成長期の急激な体重の増加と活発に動くことで骨と筋肉のバランスが崩れ、生後6カ月頃から徐々に異常が見られるようになり、不自然な歩き方をする症状が見られます。
軽症であれば安静に過ごすことで関節が正常に成長するのを待ちますが、重症の場合には外科手術が必要となります。
遺伝的要因も多い病気と考えられているため、親犬に股関節の異常が見られないかを確認することも大切ですが、子犬の頃から食事と運動のバランスをしっかり管理して、異常にすぐ気付けるよう日々観察していきましょう。

ケリーブルーテリアの子犬の販売価格

子犬の販売価格。
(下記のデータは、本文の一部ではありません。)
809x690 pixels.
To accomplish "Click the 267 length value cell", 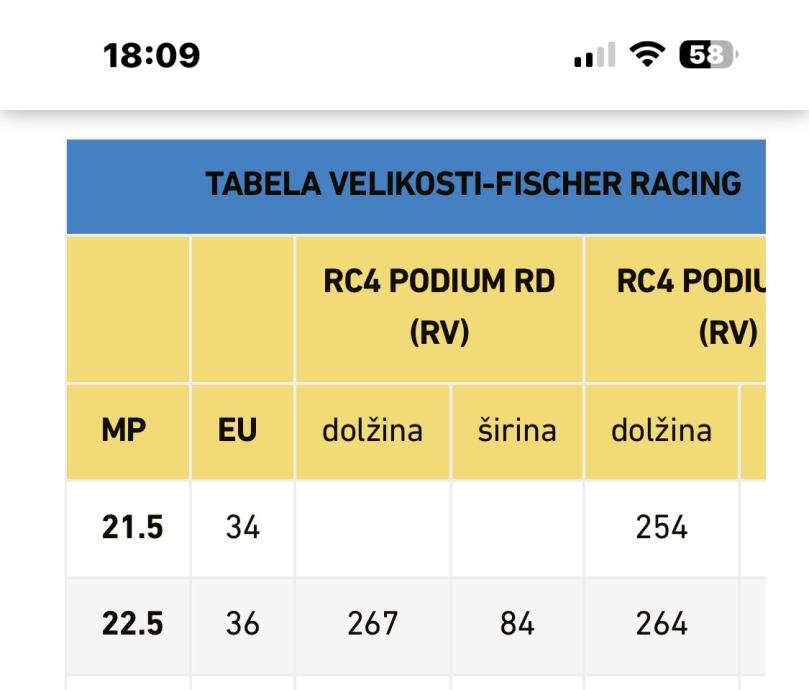I will pyautogui.click(x=373, y=623).
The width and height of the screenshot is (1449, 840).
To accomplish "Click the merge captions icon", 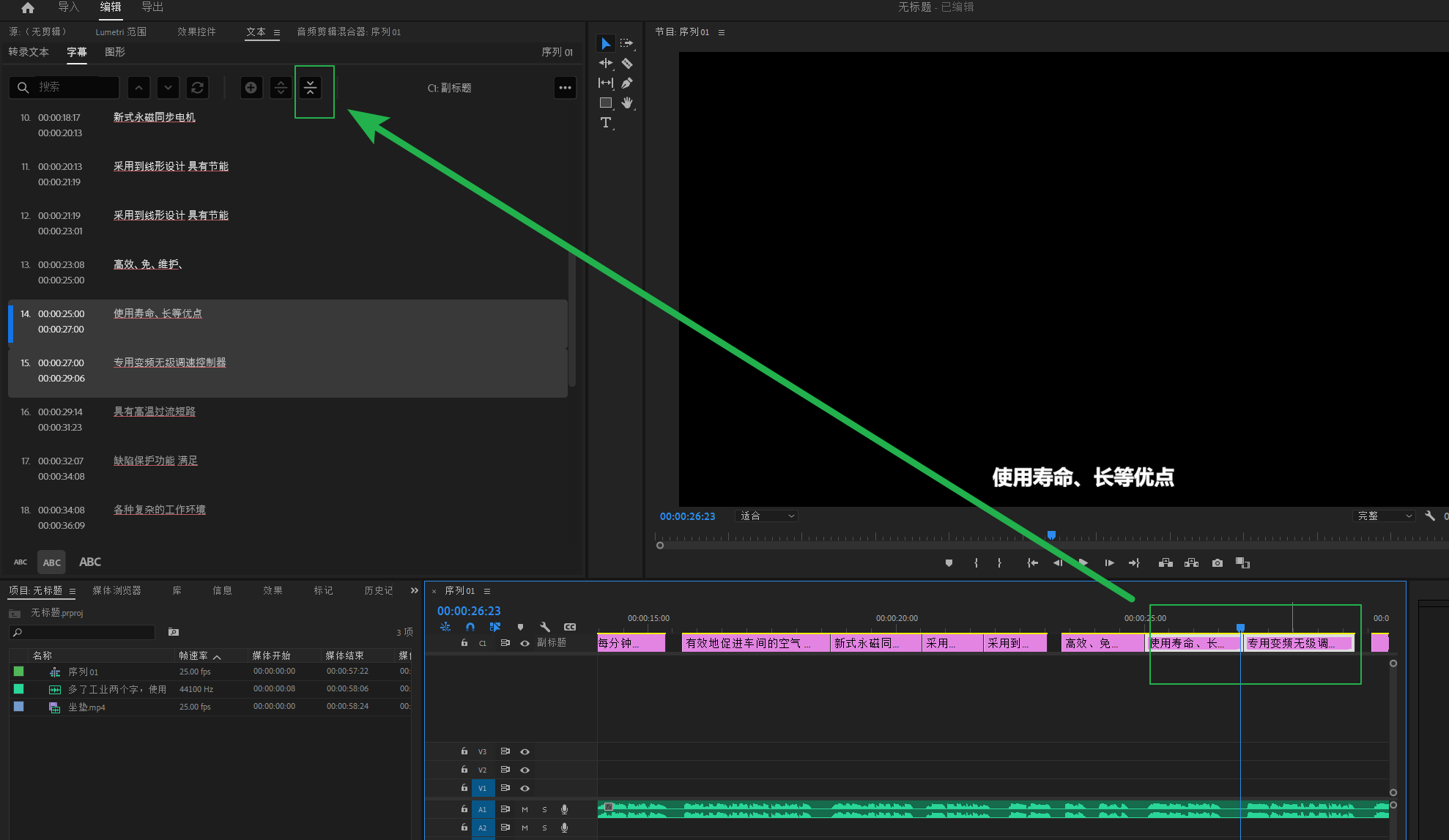I will 311,88.
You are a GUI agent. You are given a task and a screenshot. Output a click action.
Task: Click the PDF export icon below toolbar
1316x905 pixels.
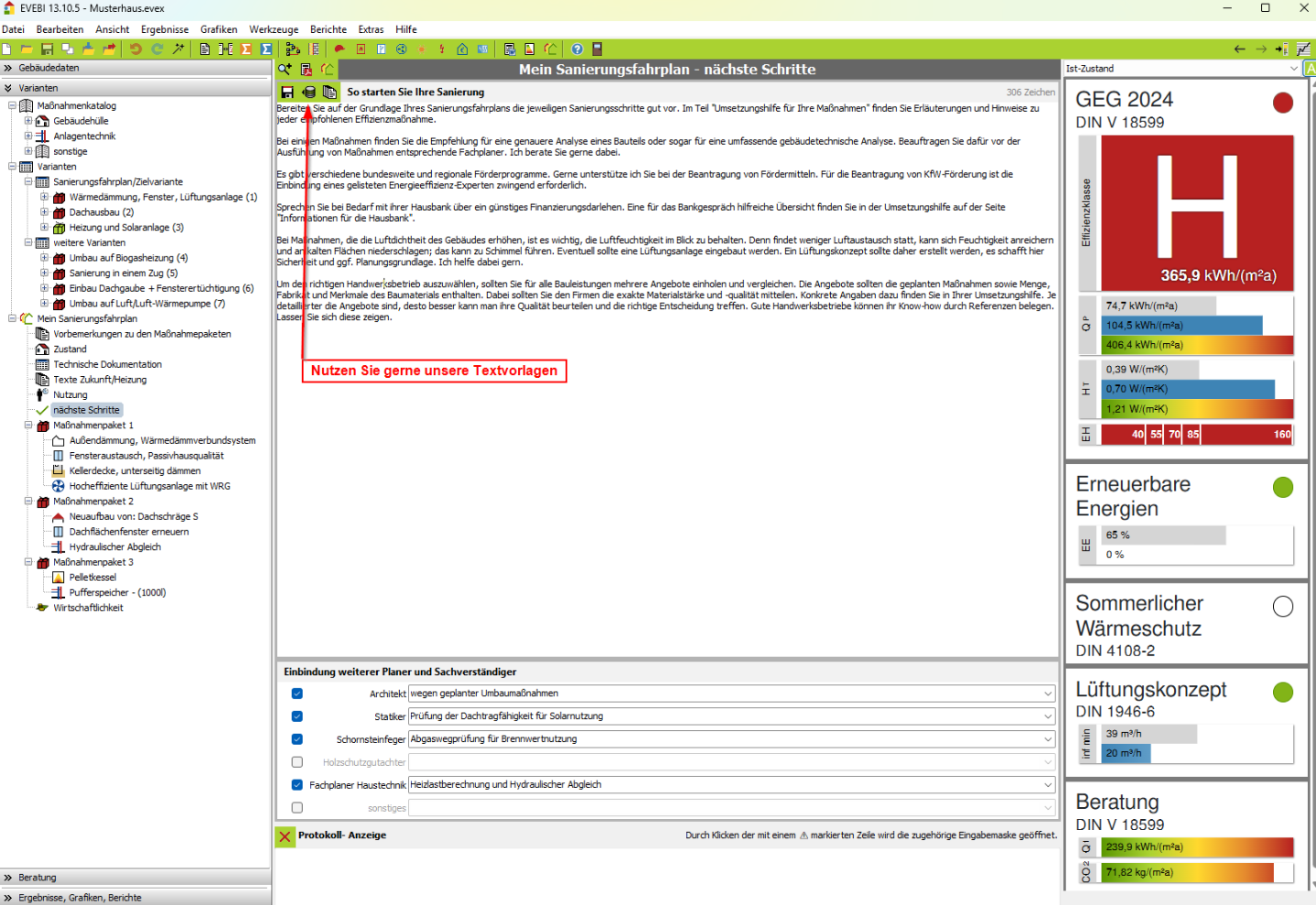tap(307, 70)
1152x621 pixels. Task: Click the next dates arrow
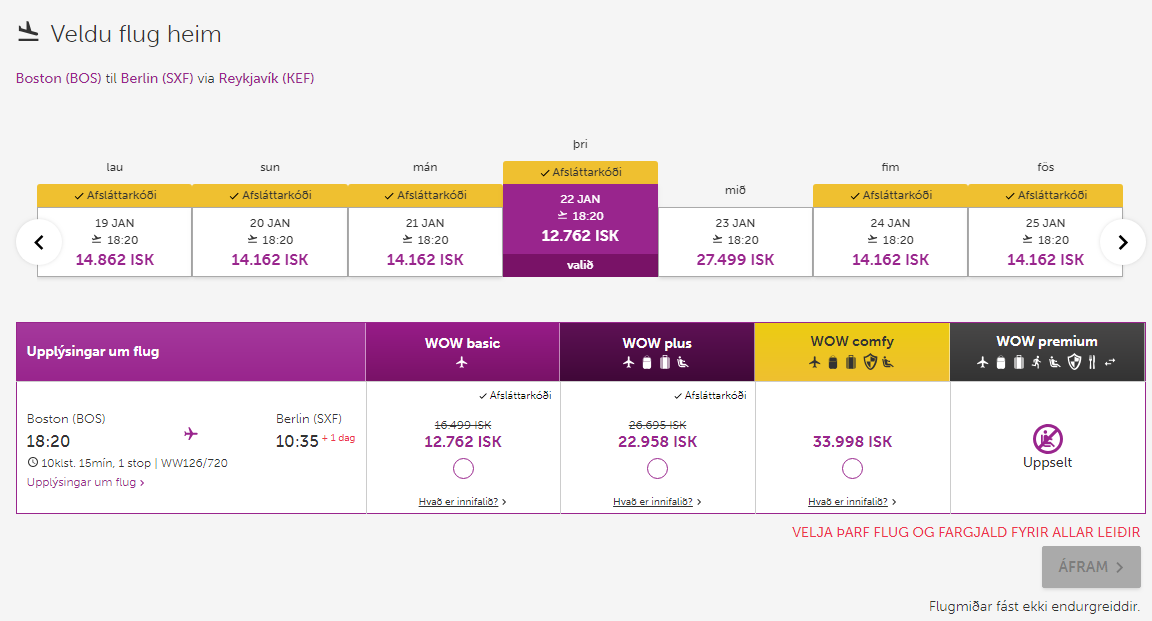point(1122,242)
入手はブリーダーから

ケリーブルーテリアの子犬の販売価格は、約25万円です。

ペットショップで見かけることは、ほとんどない犬種です。
国内にブリーダーさんがいらっしゃるようですので、ブリーダーから直接引取ることが一般的な入手方法となります。

ケリーブルーテリアについて さいごに

「ブルーデビル(青い悪魔)」と呼ばれるだけあり、初心者にはおすすめできない犬種です。
運動量も多く必要なので、知識と経験、時間や経済力も必要となるでしょう。
家族でどこまで協力し合えるのかよく話し合ってから迎え入れるかどうか決めるようにしましょう。
手がかかる子ほど可愛いとも言いますが、こうして迎え入れたケリーブルーテリアとは、きっと強い絆で結ばれることでしょう。